== RECORD EXTRACTS
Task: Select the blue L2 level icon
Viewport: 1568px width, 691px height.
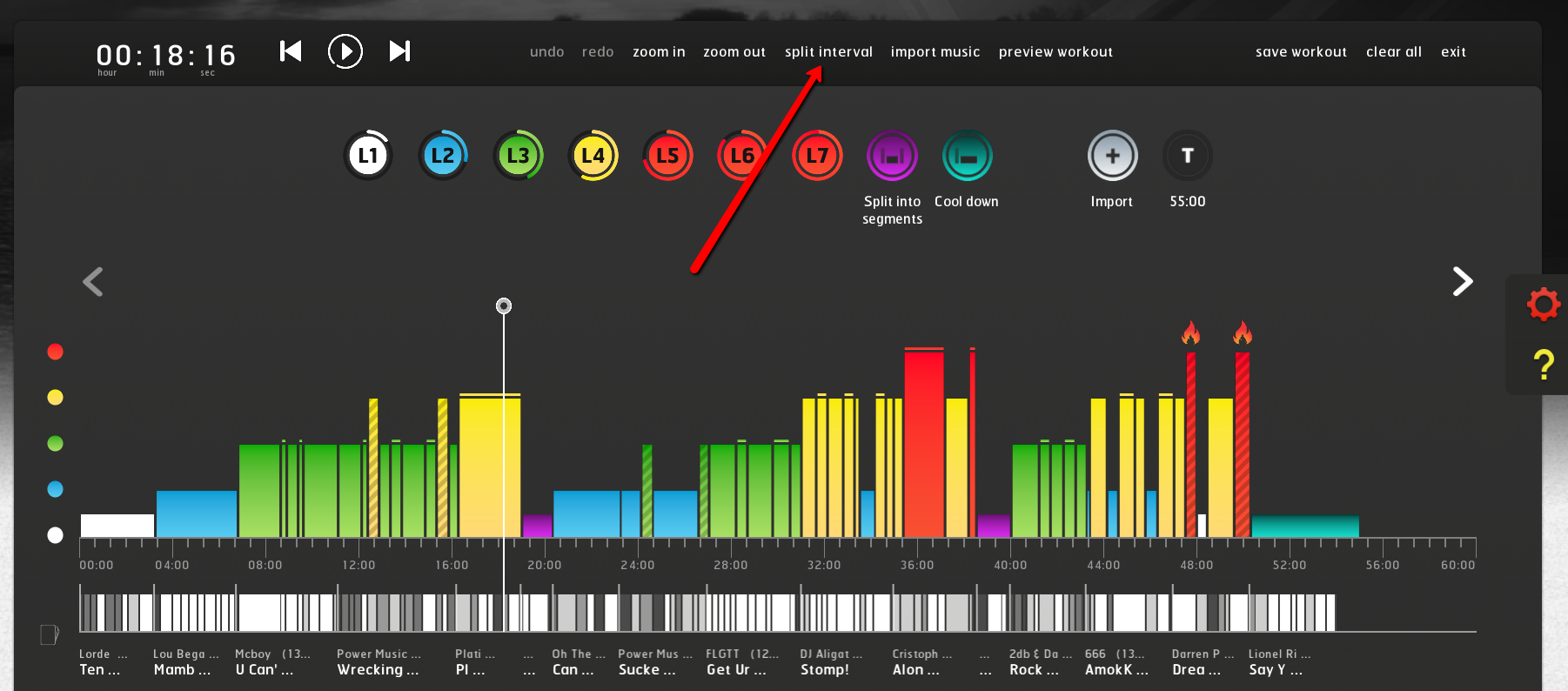Action: coord(443,156)
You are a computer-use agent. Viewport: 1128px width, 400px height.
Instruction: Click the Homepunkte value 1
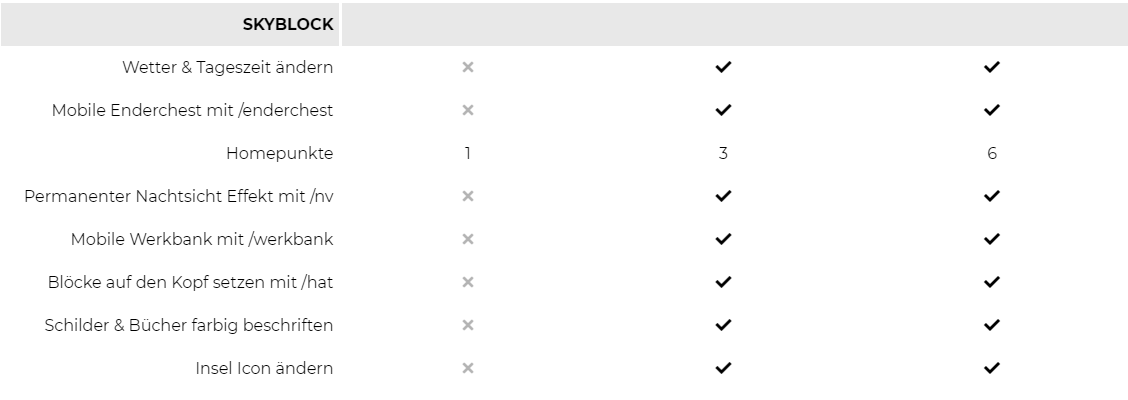click(x=468, y=153)
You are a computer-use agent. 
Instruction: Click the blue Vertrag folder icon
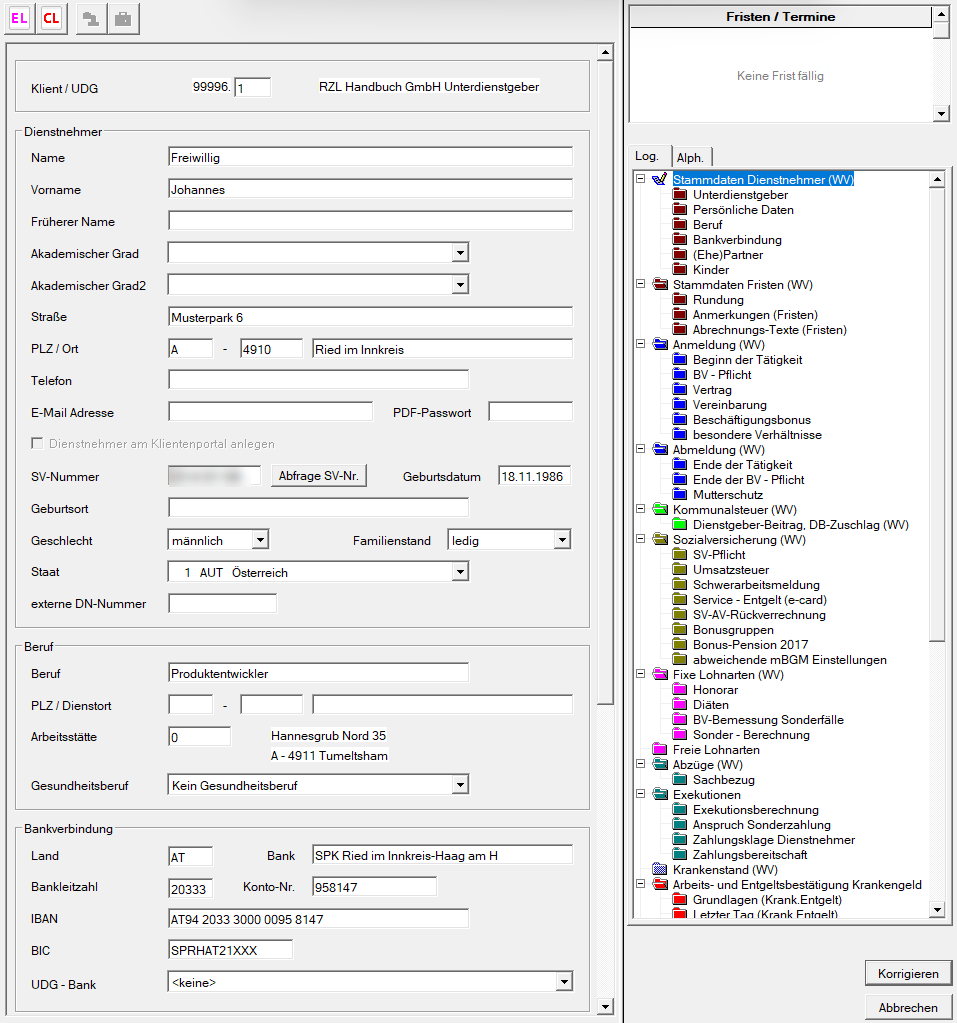click(680, 390)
====
* **TASK PROMPT**:
Each record above is to be copied out exactly; its pictures are not.

* **OUTPUT FOR THIS TASK**:
Task: Select the blue L2 level icon
Viewport: 1568px width, 691px height.
Action: coord(443,156)
You are a computer-use agent. Viewport: 1128px width, 400px height.
Instruction: Click the Homepunkte value 1
click(x=468, y=153)
You are a computer-use agent. 
Instruction: Click the blue Vertrag folder icon
click(680, 390)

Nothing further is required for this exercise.